The Moody's downgrades affected regional powerhouse M&T Bank (NYSE:MTB) as well as smaller institutions like Webster Financial Corporation (NYSE:WBS), BOK Financial Corporation (NASDAQ:BOKF) and Old National Bancorp (NASDAQ:ONB). All cuts were by a single notch, maintaining the investment-grade status of these banks. Several other larger banks, including U.S. Bancorp (NYSE:USB), Truist Financial, Bank of New York Mellon (NYSE:BK) and State Street (NYSE:STT) are under review by Moody's for potential downgrades.

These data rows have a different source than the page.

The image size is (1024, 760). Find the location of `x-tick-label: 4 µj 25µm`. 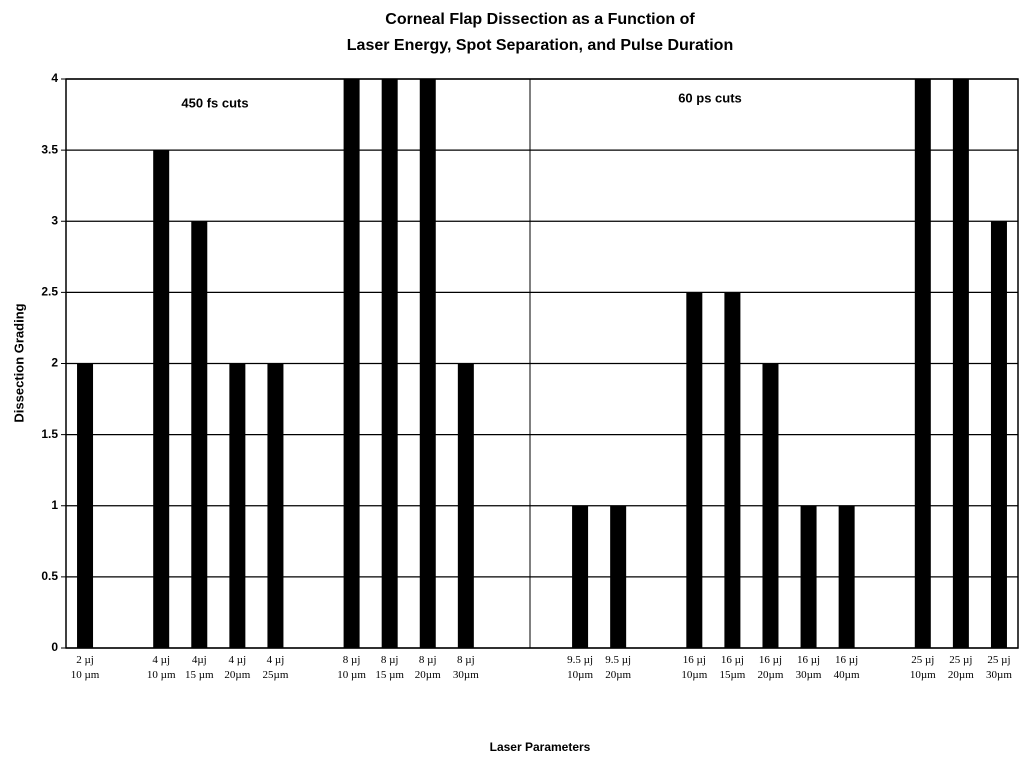

x-tick-label: 4 µj 25µm is located at coordinates (276, 668). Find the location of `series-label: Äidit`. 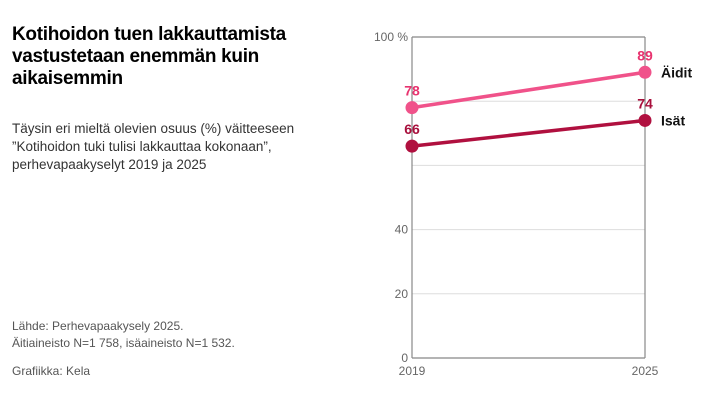

series-label: Äidit is located at coordinates (676, 72). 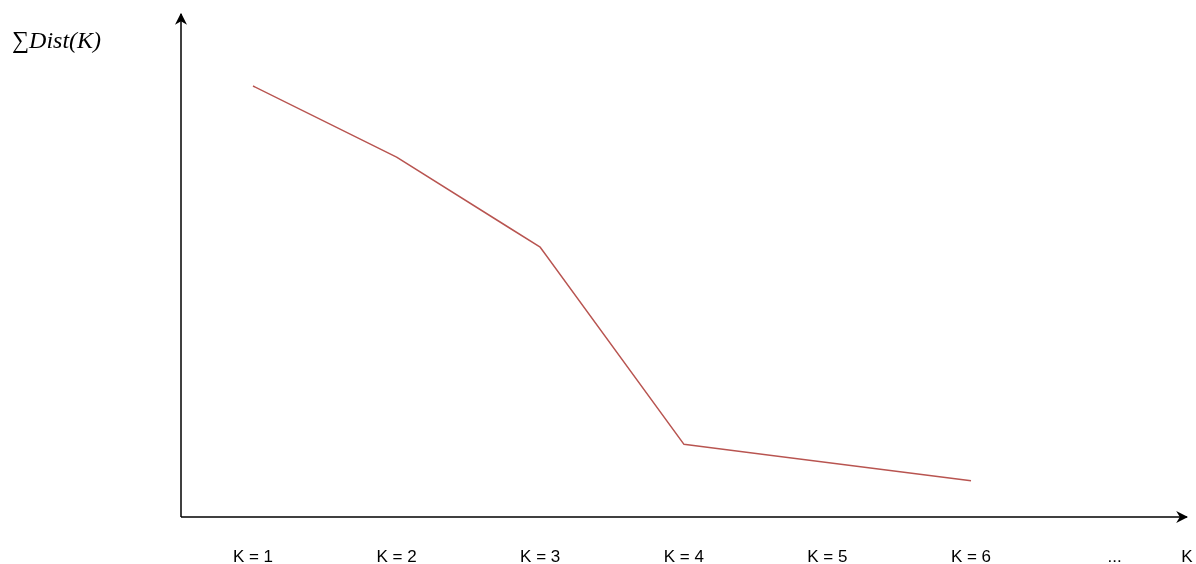 I want to click on x-tick-label: K = 1, so click(x=253, y=556).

Moody's actions point to continued vulnerability in the banking sector due to devalued bonds, jittery investors, deposit withdrawals and higher costs - issues that caused panic earlier this year following the failures of Silicon Valley Bank, Signature Bank and First Republic Bank. The Federal Reserve’s ongoing efforts to lift interest rates to combat inflation continue to impact U.S. banking system’s funding and economic capital significantly.

The ratings firm also warned about the potential impact of a recession in early 2024 on loan demand leading to loan defaults. Banks could face challenges in commercial real estate due to higher interest rates, vacant offices from remote work shift, and reduced credit availability.